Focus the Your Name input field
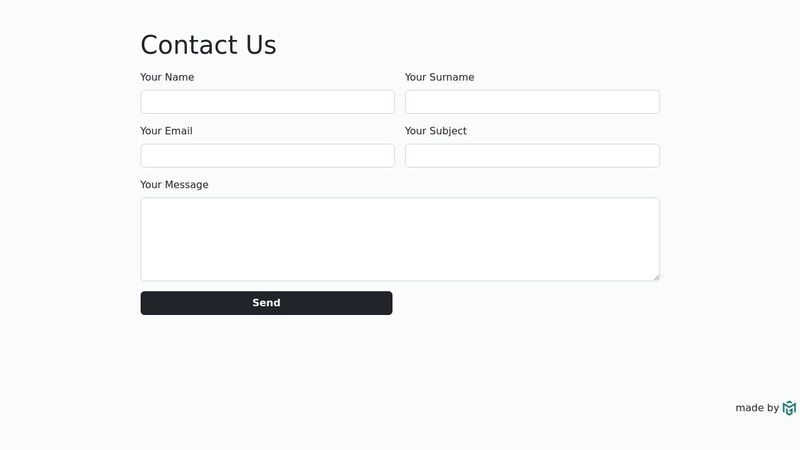Screen dimensions: 800x450 [x=267, y=102]
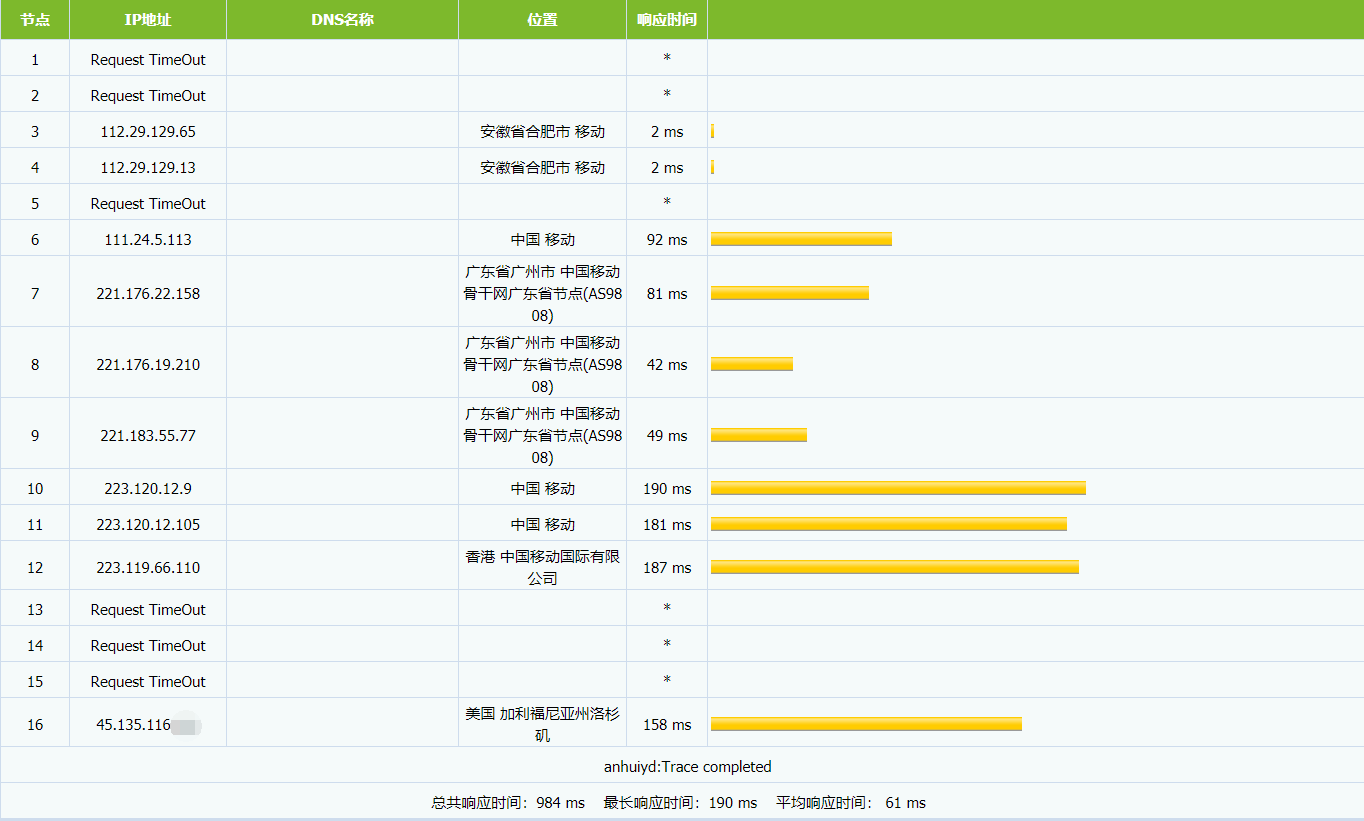
Task: Select IP address 112.29.129.65
Action: coord(148,132)
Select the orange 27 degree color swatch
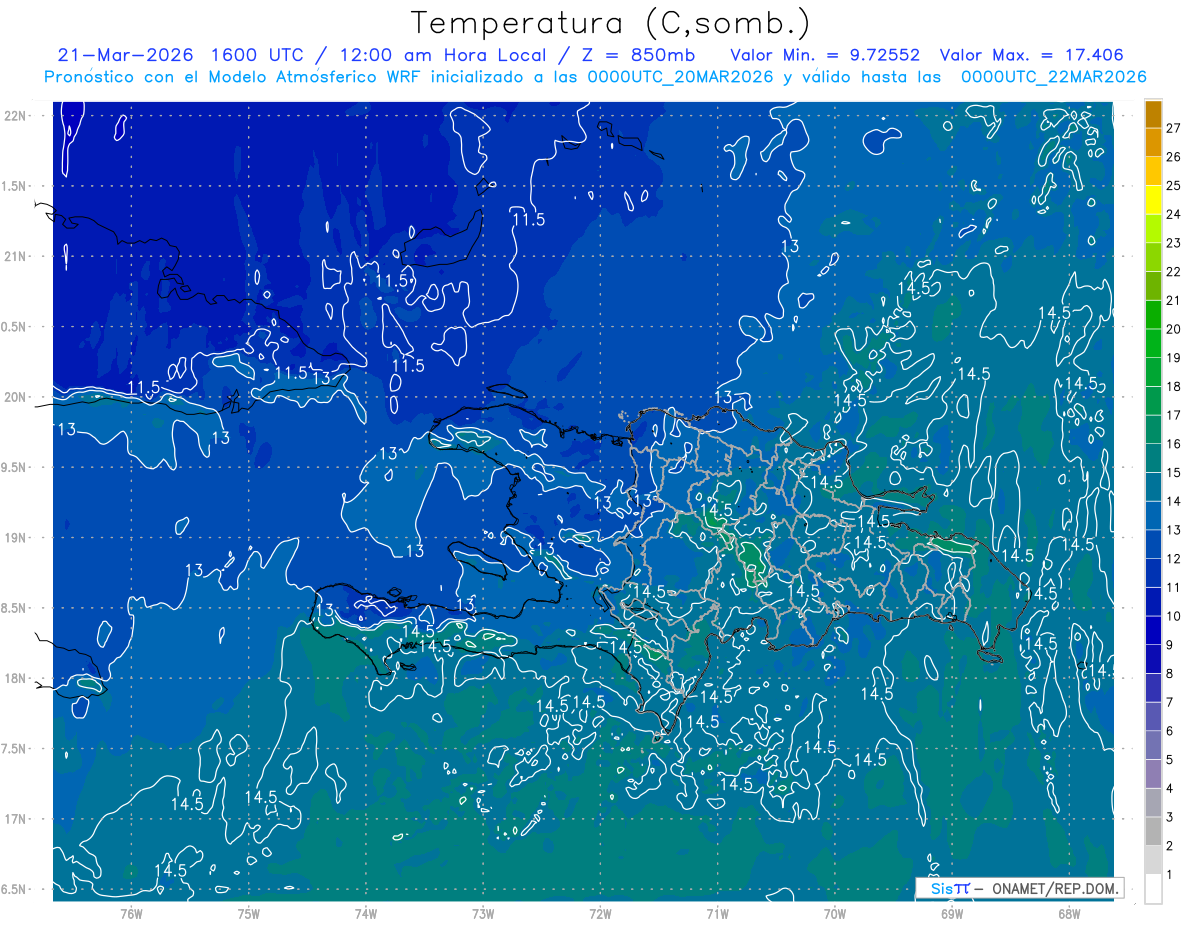This screenshot has width=1200, height=927. click(1153, 114)
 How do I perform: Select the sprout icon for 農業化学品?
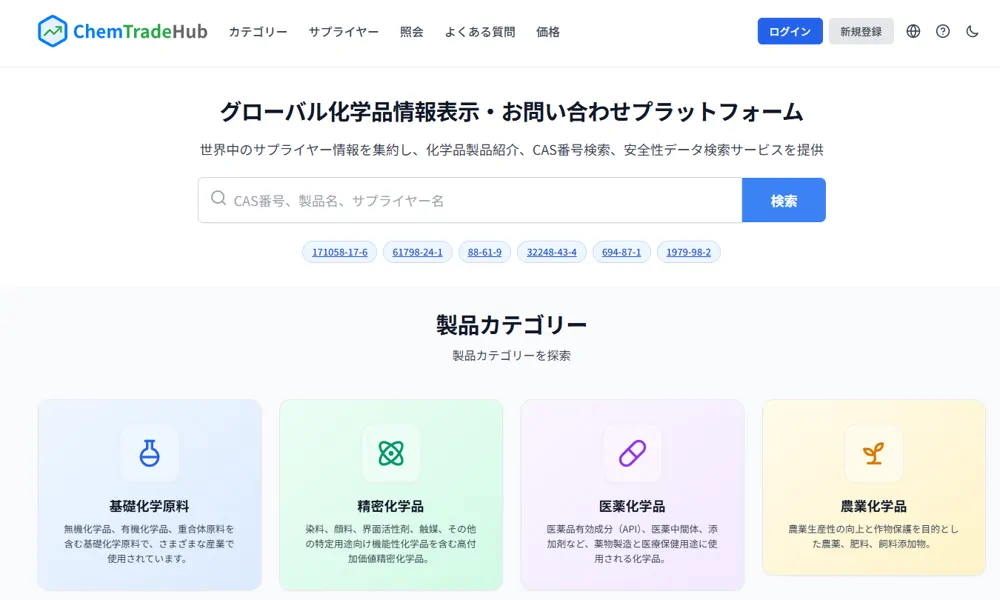click(873, 453)
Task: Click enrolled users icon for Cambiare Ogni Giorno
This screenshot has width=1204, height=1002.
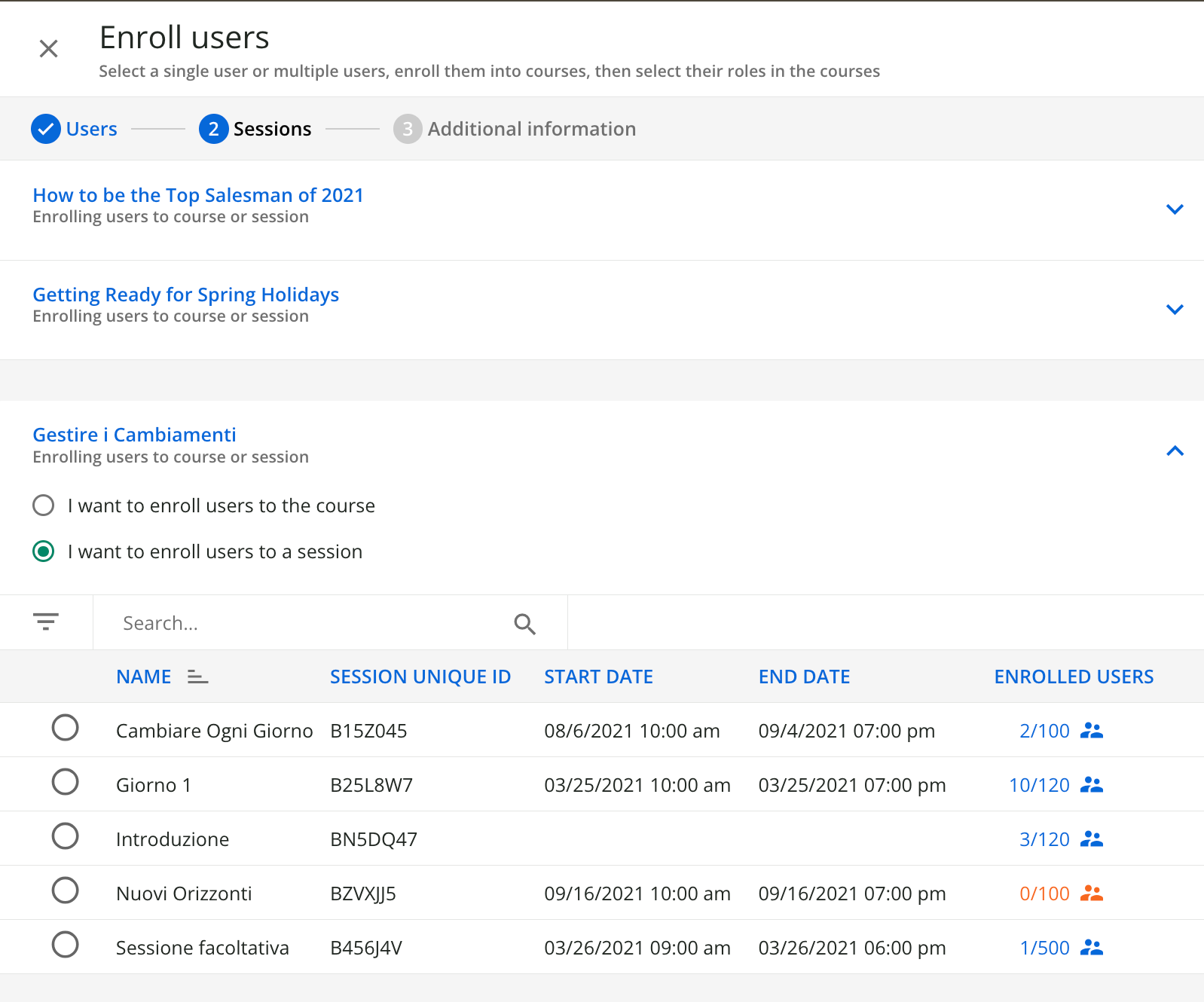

# # #

• **Exercise requirements**:
With the pictures left out, copy exactly the lines from the one containing "Task: Click enrolled" through the final line of the records above, both included.

• **Solved exercise**:
Task: Click enrolled users icon for Cambiare Ogni Giorno
This screenshot has width=1204, height=1002.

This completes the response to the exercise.